» **Stated task**
Copy the text of the records below line for line and word for word, leaving out the pictures.

── Data shown ──

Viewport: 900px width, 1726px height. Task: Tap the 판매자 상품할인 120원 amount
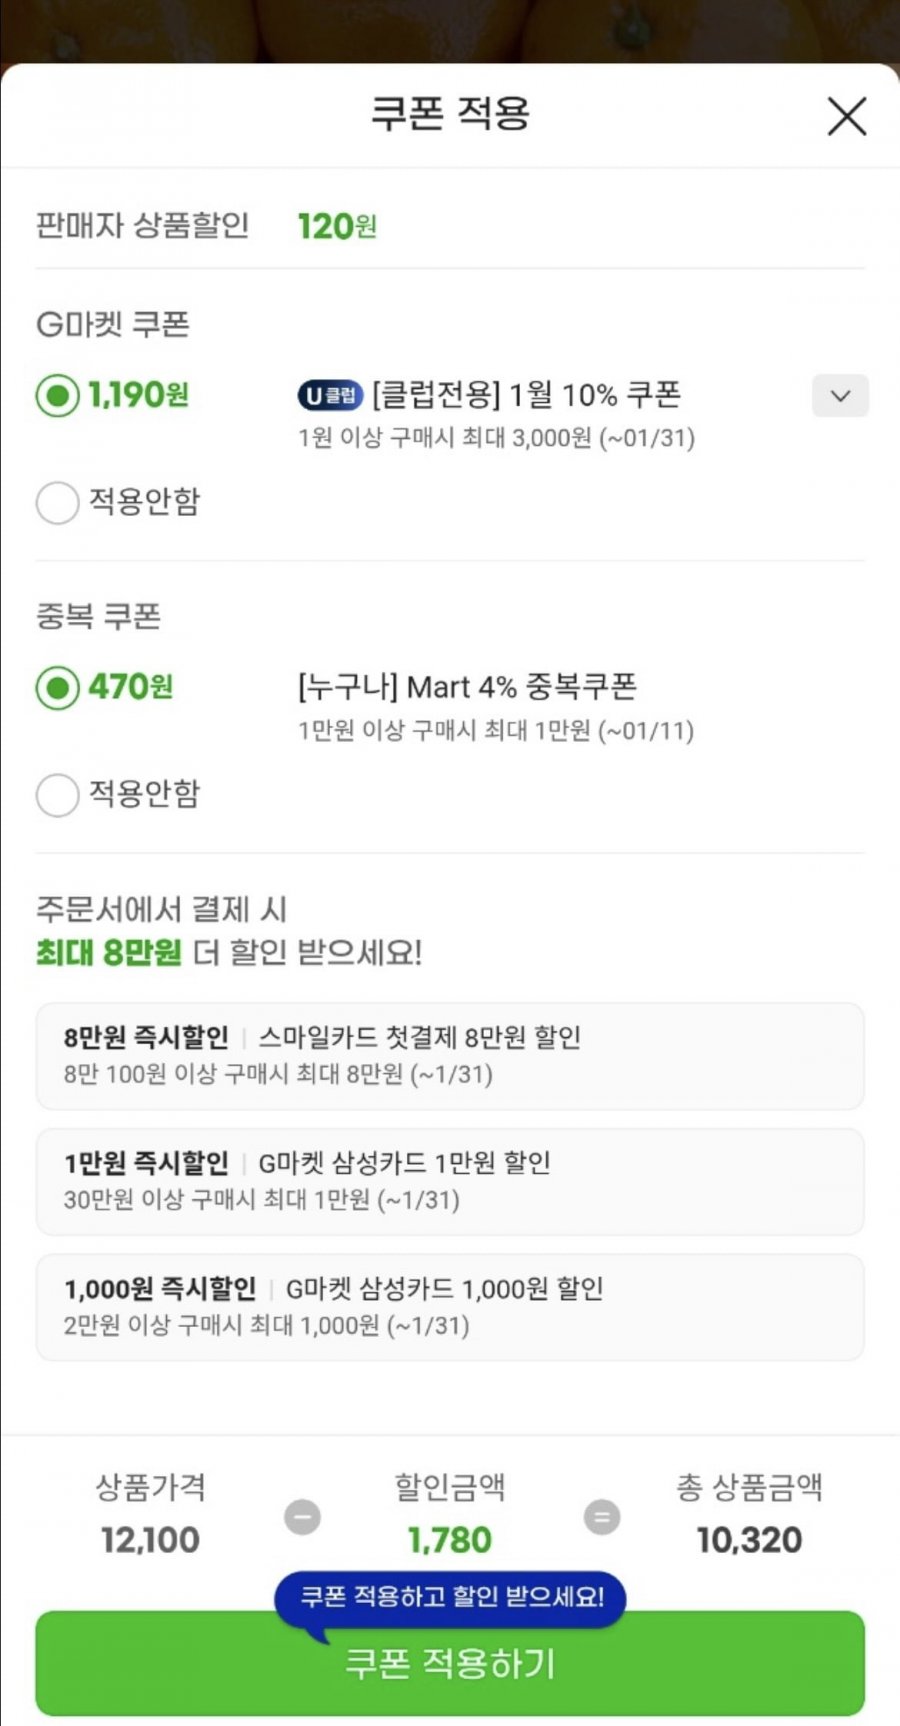point(337,227)
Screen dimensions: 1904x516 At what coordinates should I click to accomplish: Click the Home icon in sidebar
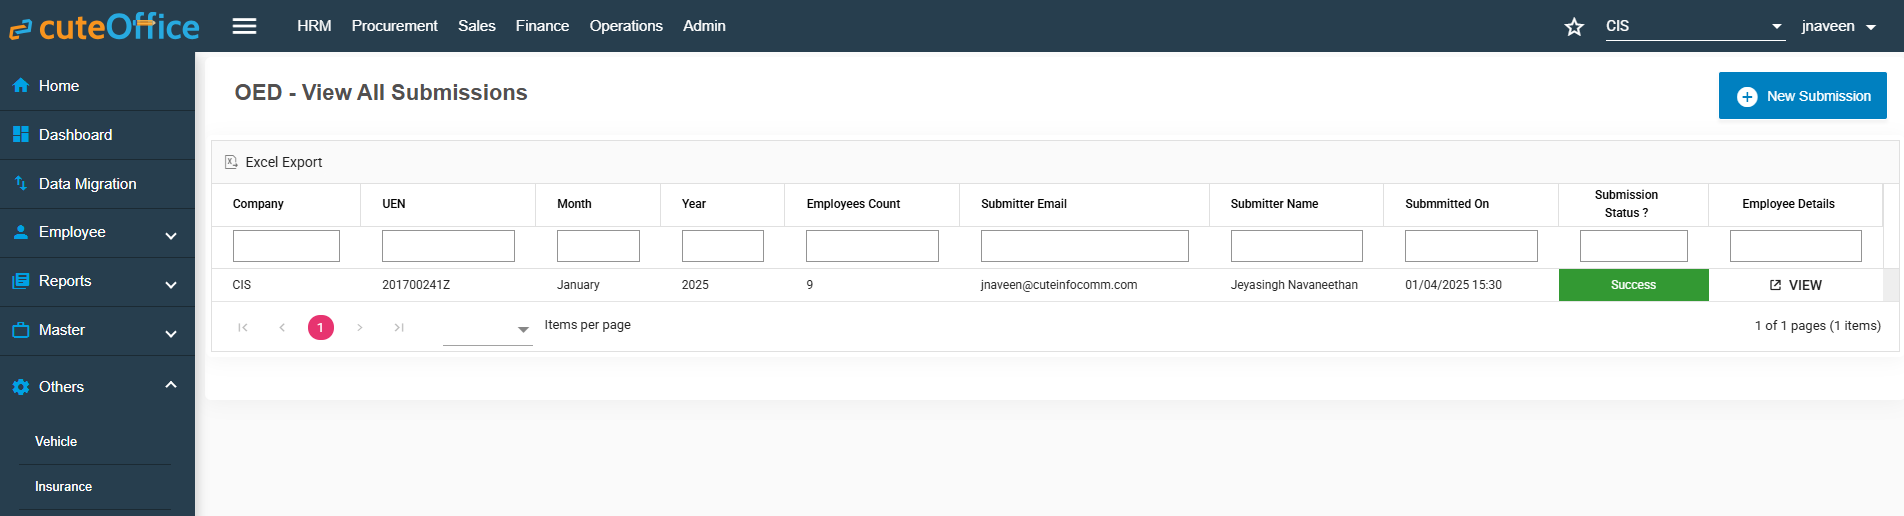(x=20, y=86)
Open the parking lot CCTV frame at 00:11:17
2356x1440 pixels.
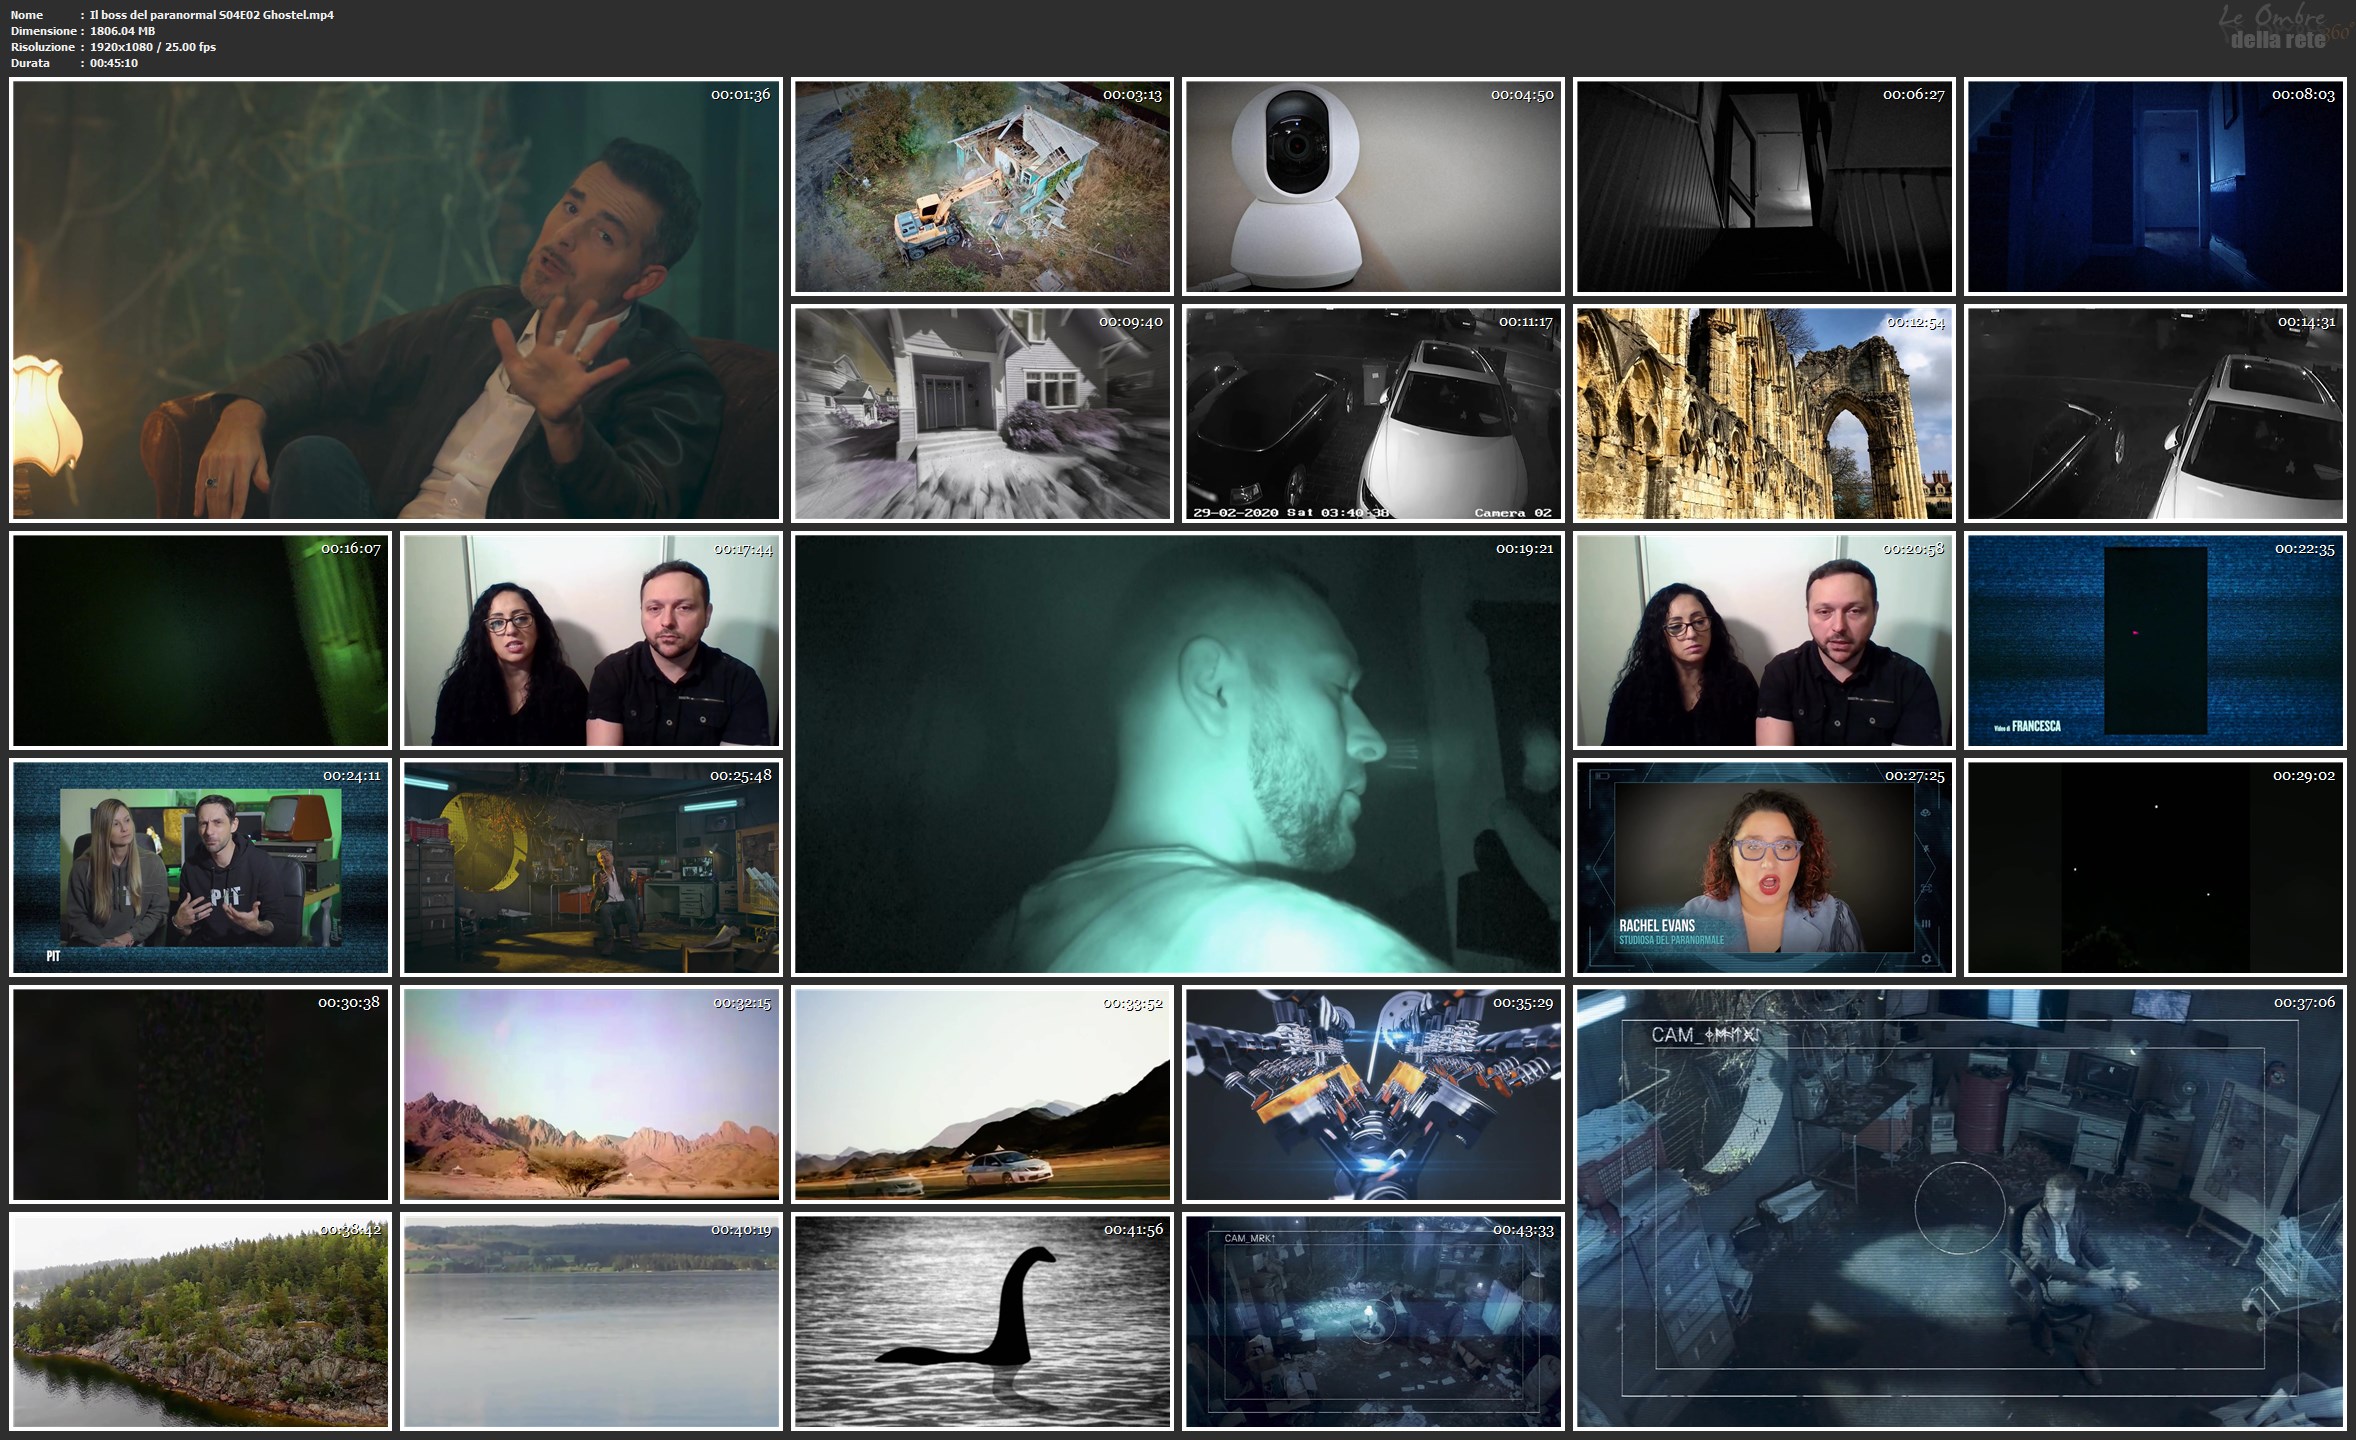(x=1372, y=413)
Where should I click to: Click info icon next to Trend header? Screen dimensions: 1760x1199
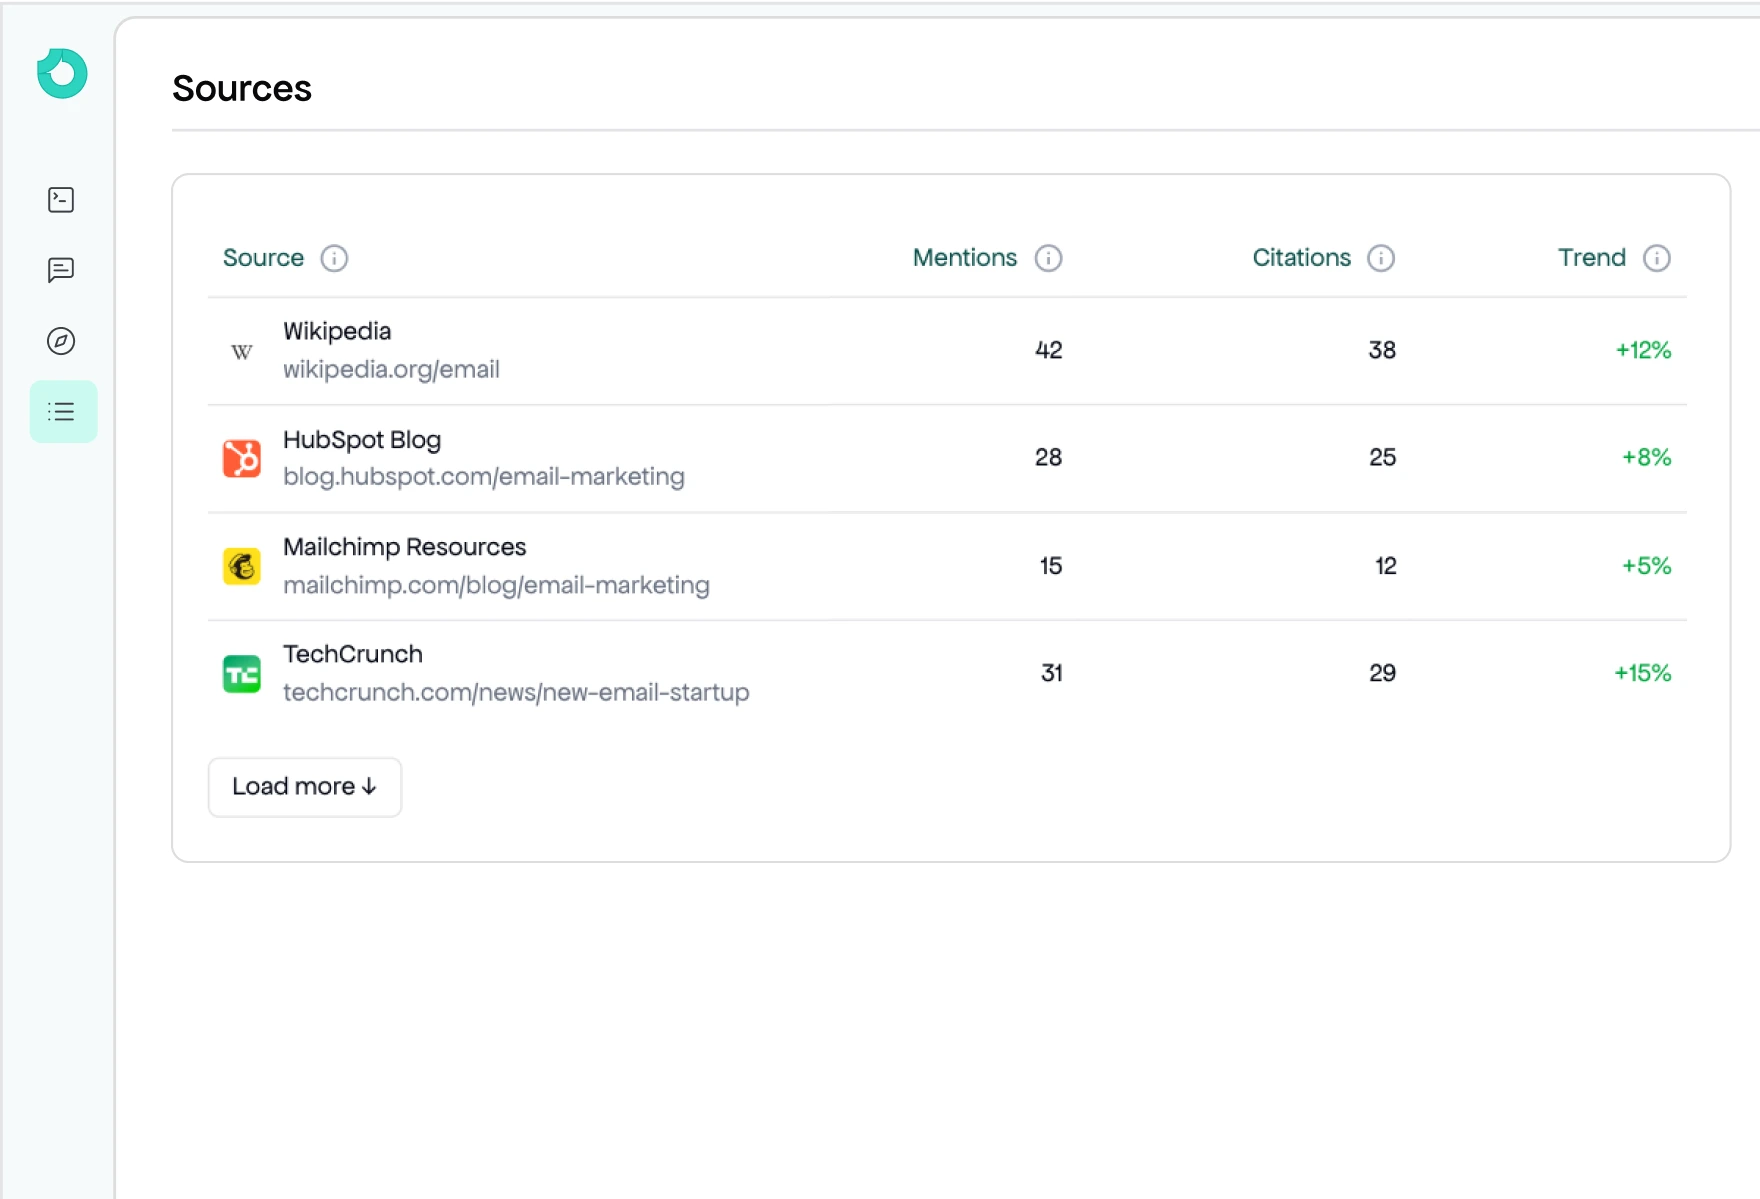[1657, 258]
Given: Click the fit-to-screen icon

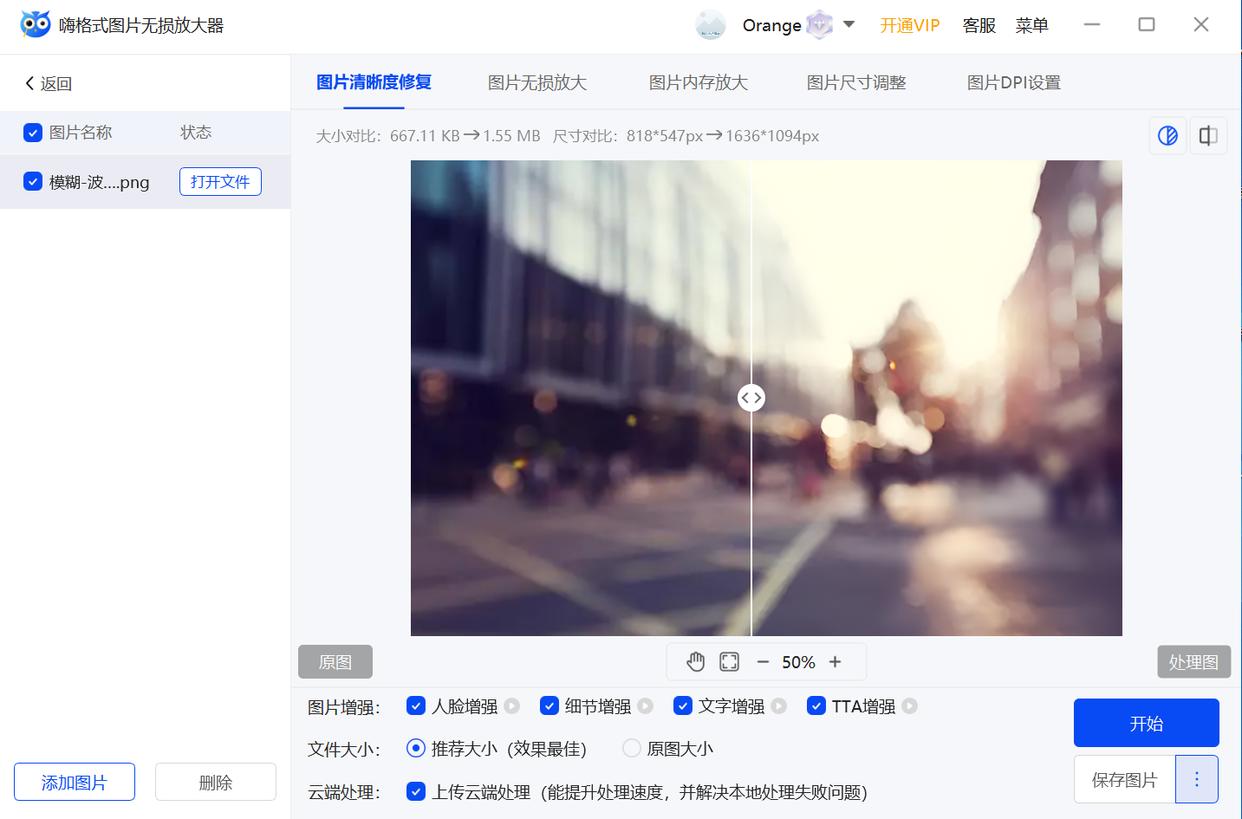Looking at the screenshot, I should tap(729, 661).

───

» **The answer**
Viewport: 900px width, 1726px height. Task: Tap the 판매자 상품할인 120원 amount
point(337,227)
Screen dimensions: 1904x516 At what coordinates should I click to accomplish: Click the Home icon in sidebar
(x=20, y=86)
Open the parking lot CCTV frame at 00:11:17
2356x1440 pixels.
(x=1372, y=413)
Where should I click to: Click info icon next to Trend header? Screen dimensions: 1760x1199
[1657, 258]
Given: Click the fit-to-screen icon

Looking at the screenshot, I should tap(729, 661).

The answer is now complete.